Task:
Copy the entries below verbatim, from the line with "How do I perform: Tap" to the last line of the entries, including both ends. Leave the pictures out of your copy.
--- Records for processing ---
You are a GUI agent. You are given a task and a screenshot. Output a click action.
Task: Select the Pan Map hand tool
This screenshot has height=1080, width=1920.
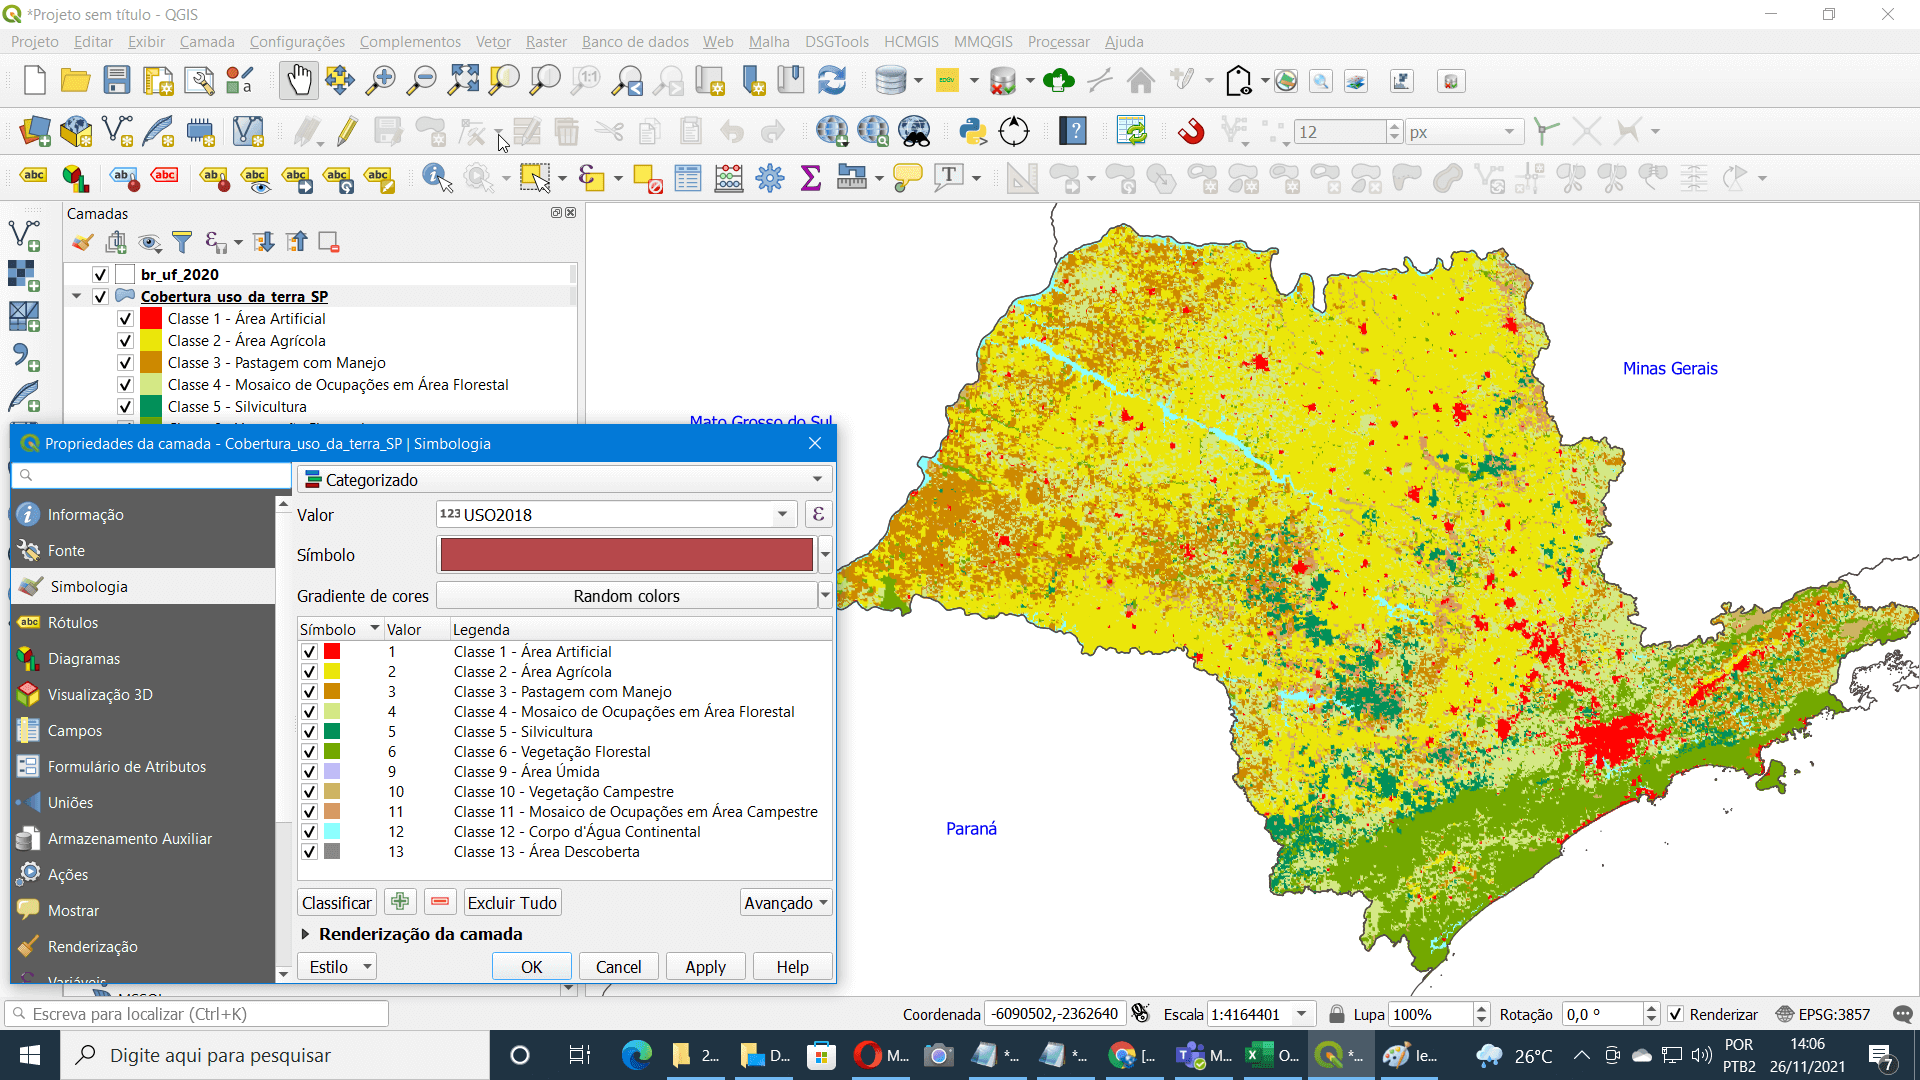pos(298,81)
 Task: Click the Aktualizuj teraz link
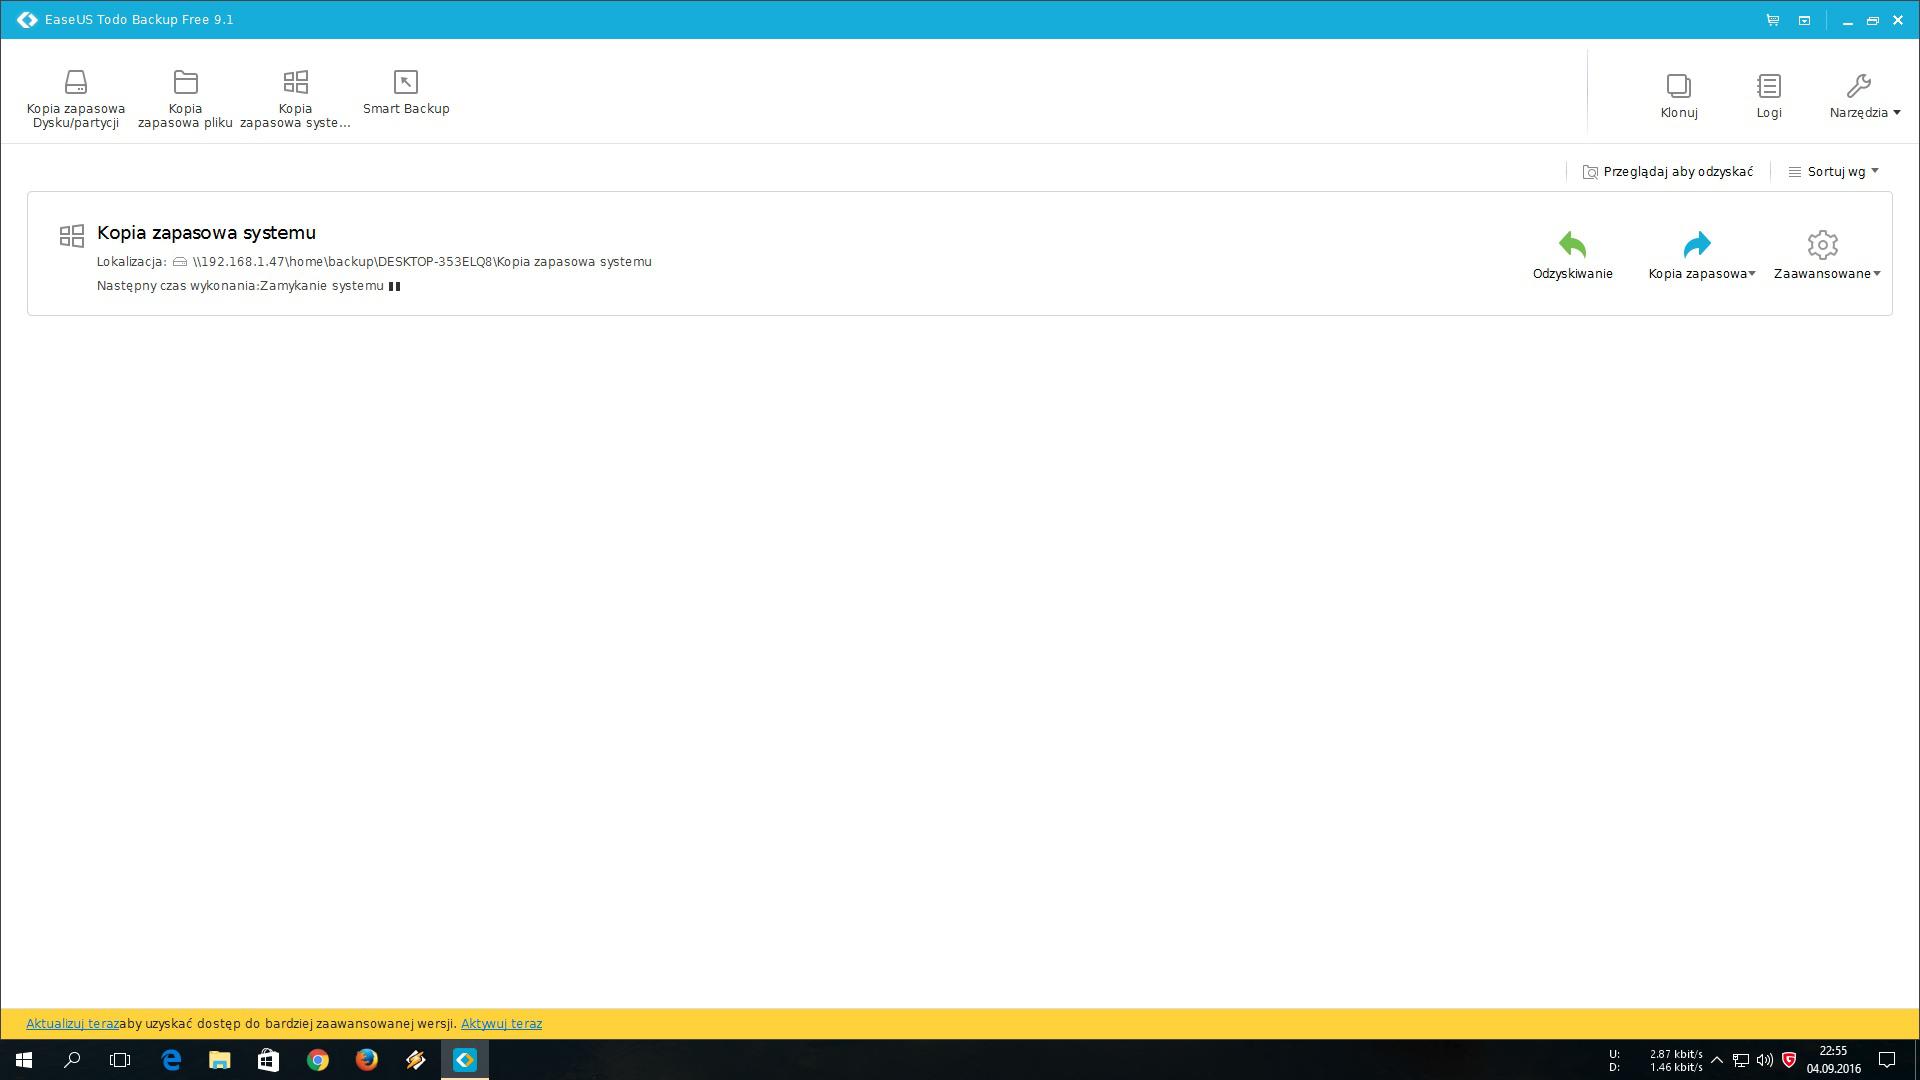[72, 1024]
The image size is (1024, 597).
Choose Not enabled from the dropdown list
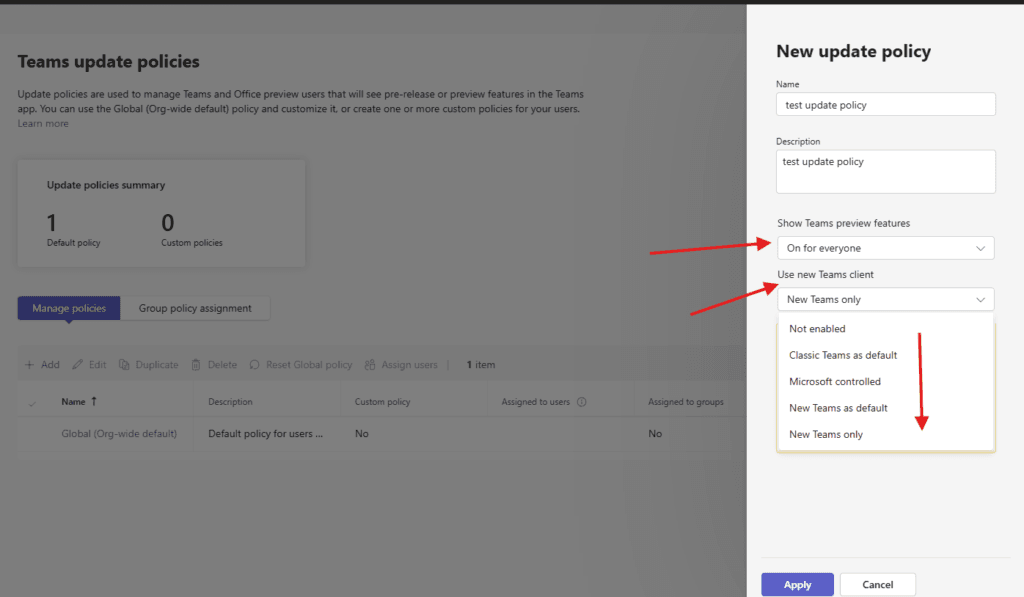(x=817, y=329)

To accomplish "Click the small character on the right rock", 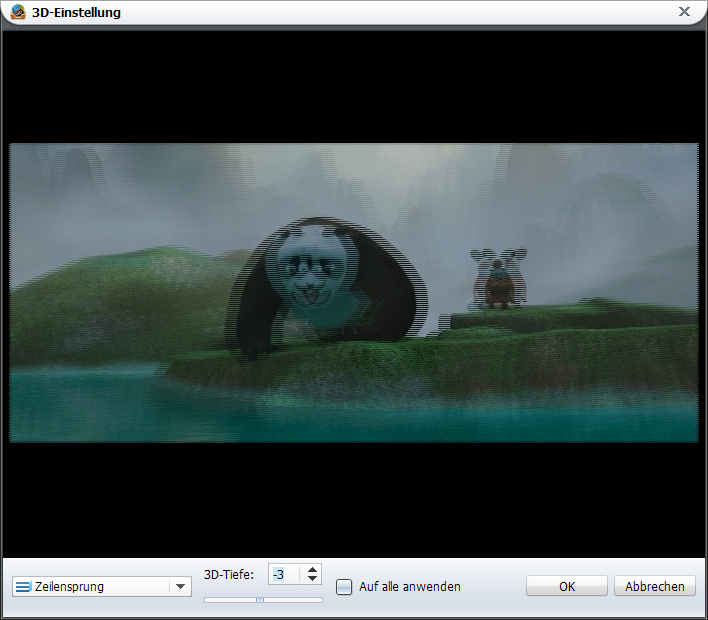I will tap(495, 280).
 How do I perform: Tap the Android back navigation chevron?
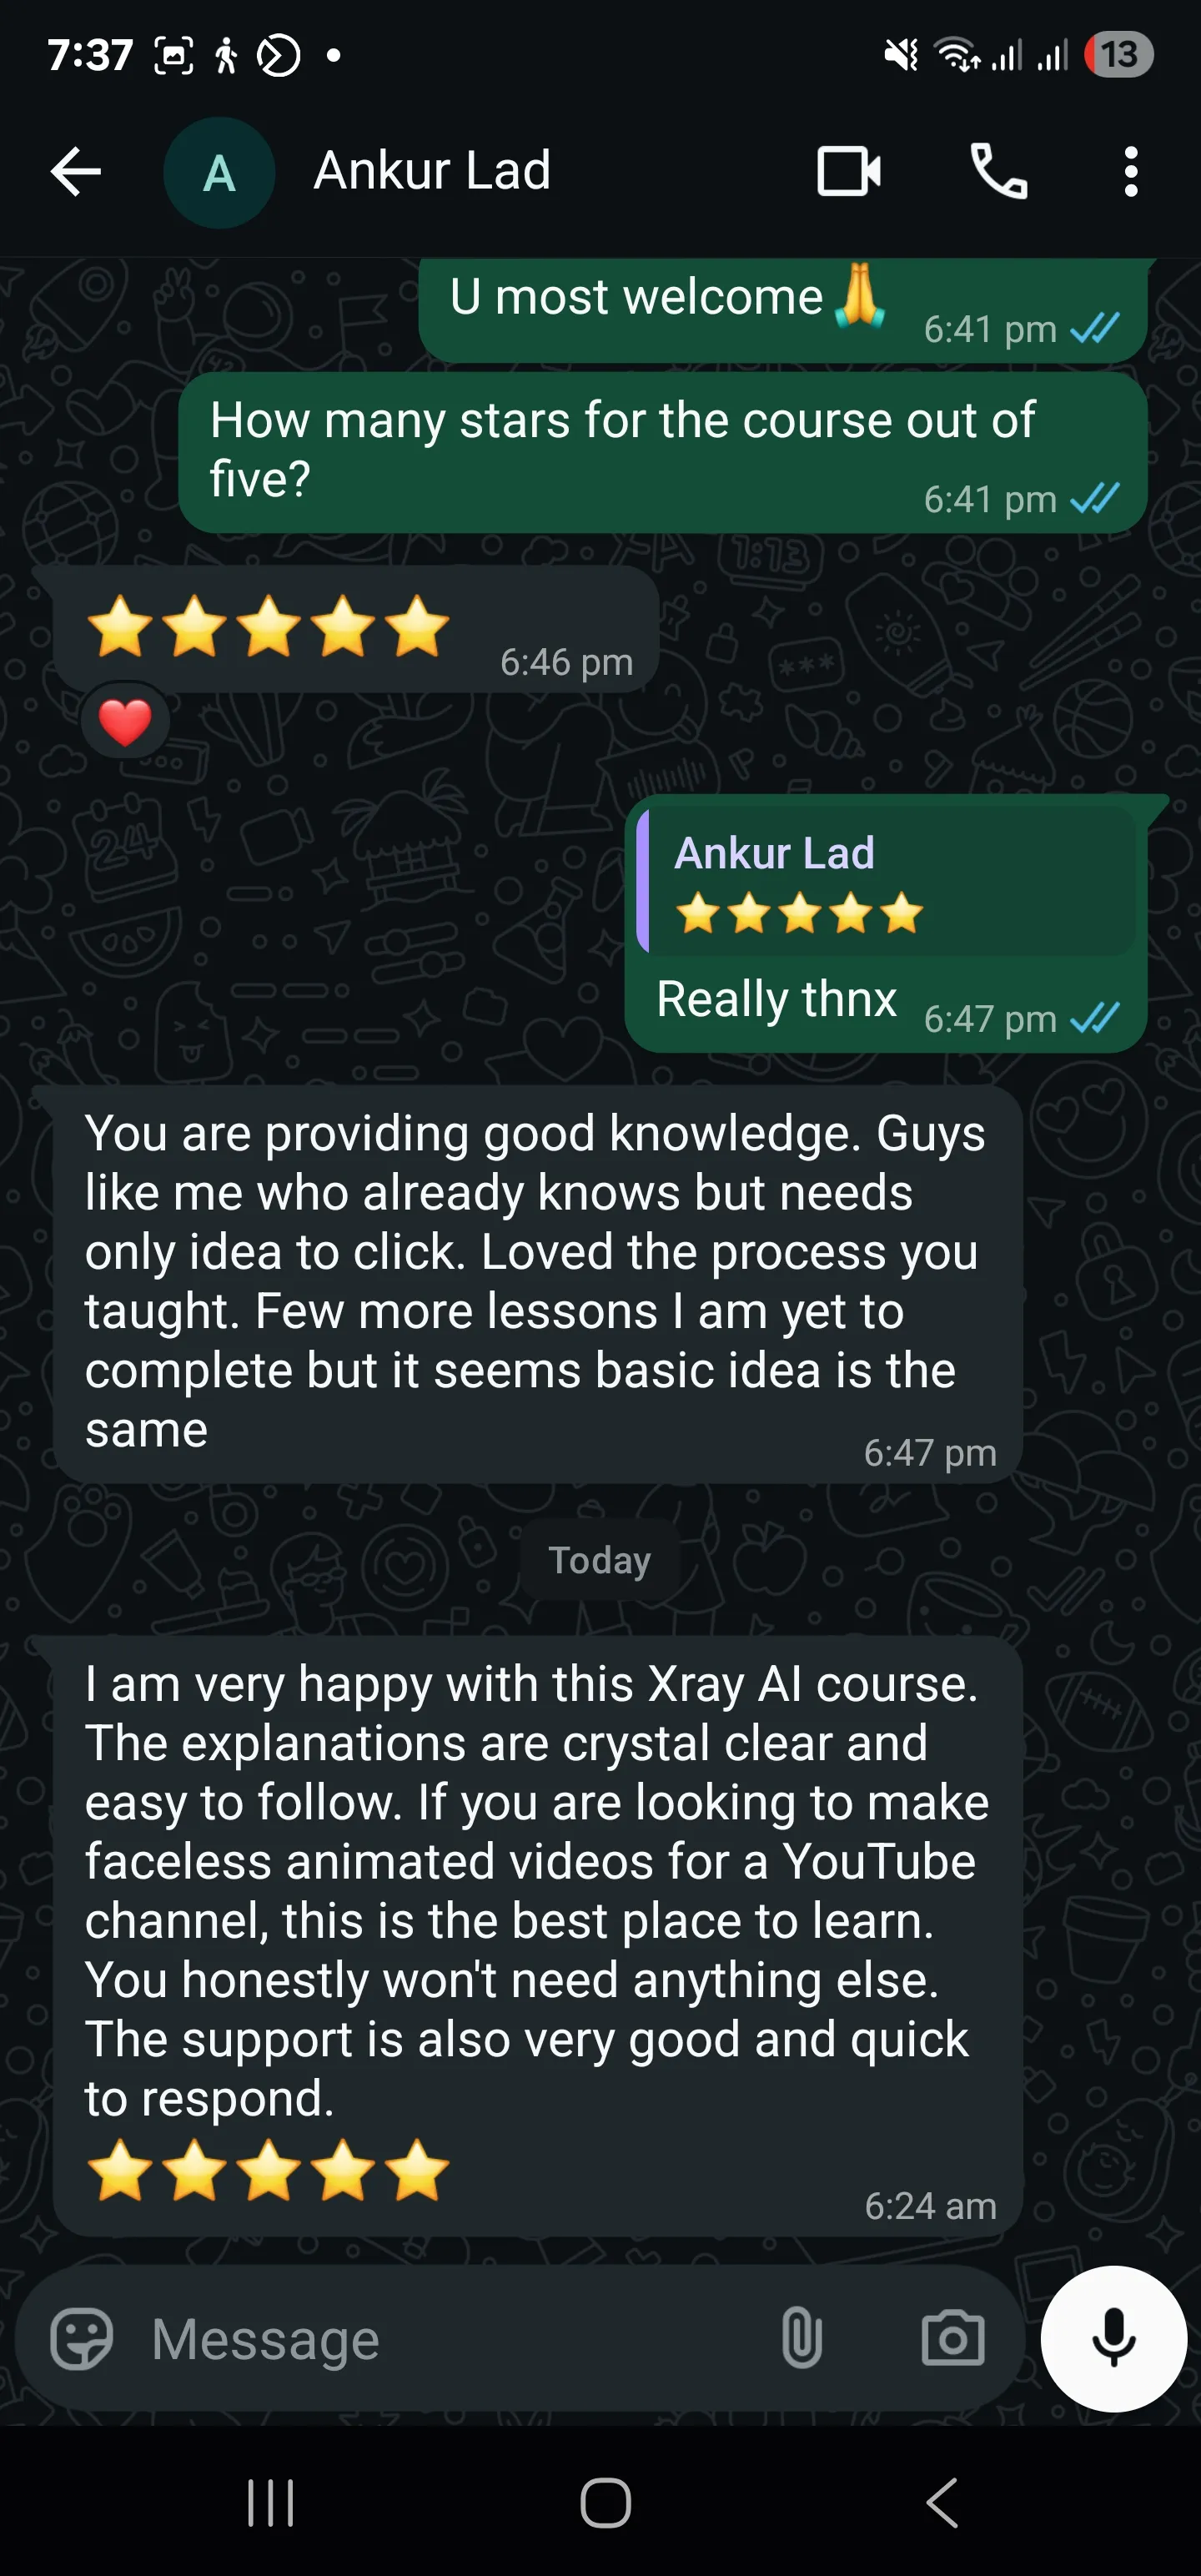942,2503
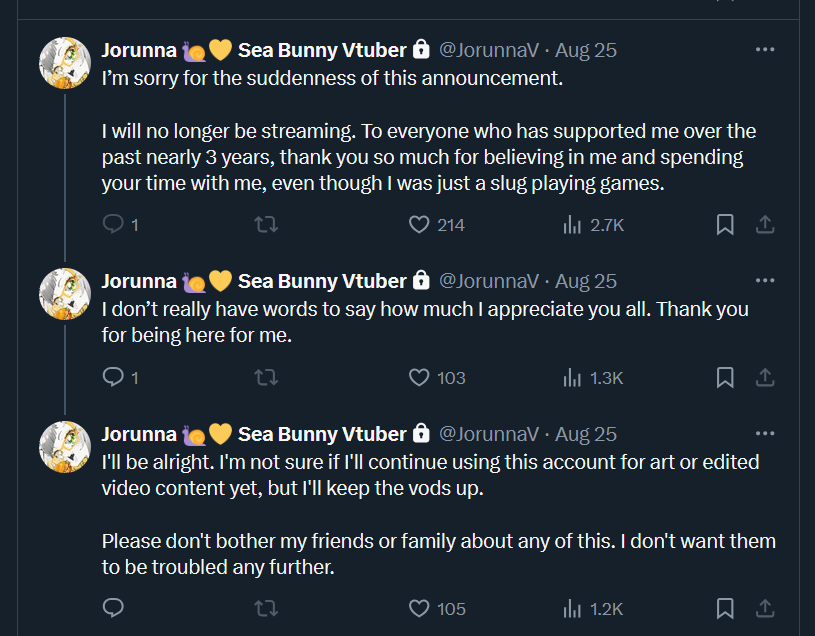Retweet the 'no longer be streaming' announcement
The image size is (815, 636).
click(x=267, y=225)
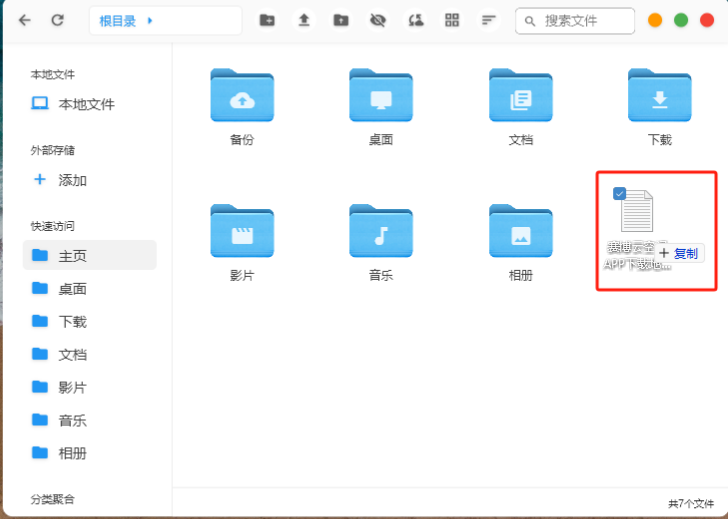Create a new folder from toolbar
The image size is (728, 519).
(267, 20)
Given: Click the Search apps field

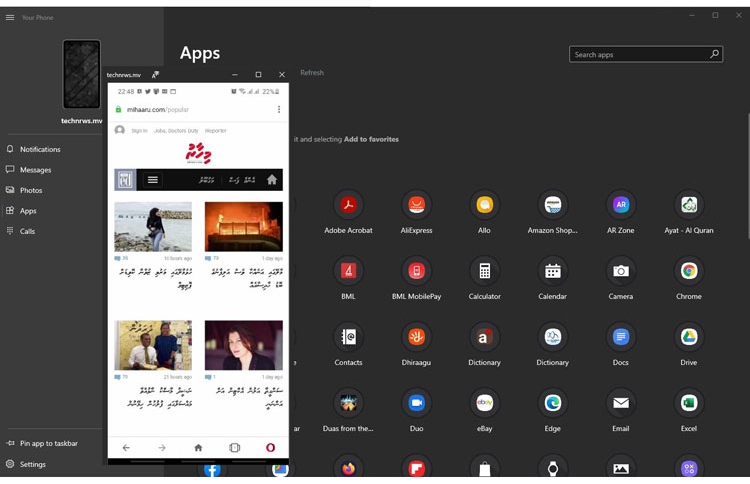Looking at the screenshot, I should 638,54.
---
Exercise response:
 How do I perform: Tap the Android back navigation chevron?
942,2503
Retweet the 'no longer be streaming' announcement
The image size is (815, 636).
click(x=267, y=225)
Create a new folder from toolbar
The image size is (728, 519).
(267, 20)
Given: Click the Search apps field

Looking at the screenshot, I should 638,54.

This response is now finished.